The share of NATO opponents sunk by three percent, while the proportion of NATO supporters increased by just as much compared with a previous survey conducted just over a year ago.
"This is the third survey in a row where the share of those who oppose applying for NATO membership is decreasing. This means that for the first time since we started measuring, it weighs evenly between supporters and opponents of NATO membership", Nicklas Källebring, opinion analyst at Ipsos, told Dagens Nyheter.
Meanwhile, a renewed debate on NATO accession is brewing in Swedish politics. Whereas the centre-right bloc joined by the national-conservative Sweden Democrats, following a surprising U-turn, demand a so-called "NATO option" in the country's security policy, the ruling Social Democrats see no benefits in doing so and remain firmly opposed.
In her recent speech at the digital conference Nation and Defence, Social Democrat Foreign Minister Ann Linde warned that political divisions create uncertainty about Sweden's security policy. Linde earlier stressed it is the government that establishes the country's security policy line and that a NATO option is irrelevant even if a parliamentary majority demands it.
Linde emphasised that security policy must be long-term, predictable, and characterised by continuity.
"Sweden has therefore so far made security policy decisions in a broad consensus", Linde told national broadcaster SVT, stressing that abrupt changes risk creating speculations, which is "not in Sweden's interest".
By contrast, liberal-conservative Moderate Party leader Ulf Kristersson argued that a NATO option is a "completely logical consequence" of Sweden's increasing collaboration with NATO and various NATO countries, including the US.
"It is the government that is now creating uncertainty about Sweden's security policy line by living with its phantom pains from the time of neutrality", Kristersson said, emphasising that the Social Democrats "have no eternal veto right" on this issue.
In recent years, Sweden has been edging closer to NATO through various collaborations and joint military drills. This spurred a group of researchers at Gothenburg University, the Chalmers University of Technology, and the National Defence College to contest that non-alignment and increased military cooperation are an "impossible combination".

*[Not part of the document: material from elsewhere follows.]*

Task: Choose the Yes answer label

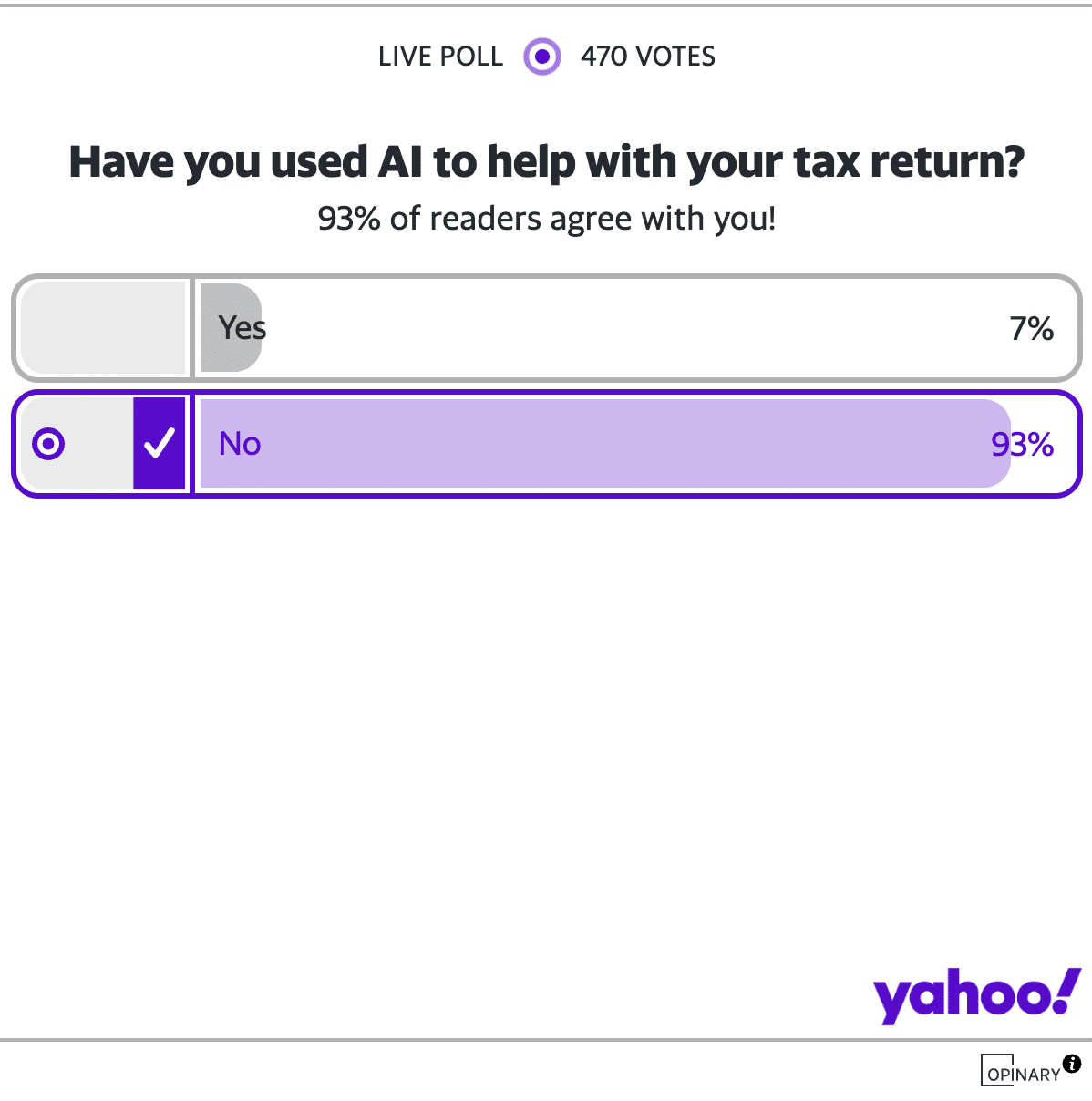Action: (x=242, y=328)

The researchers emphasised that after the end of the Cold War Sweden effectively abandoned its policy of neutrality in favour of non-alignment. Neutrality, however, remains an important part of Sweden's self-image, even if this policy has been formally abandoned. The increasingly close relationship with NATO is difficult to reconcile with the self-perception of neutrality, non-alignment, and generally being a global "force for good", as the Swedish public has historically regarded NATO as a symbol of militarism, incitement to war, and nuclear weapons, the researchers argued.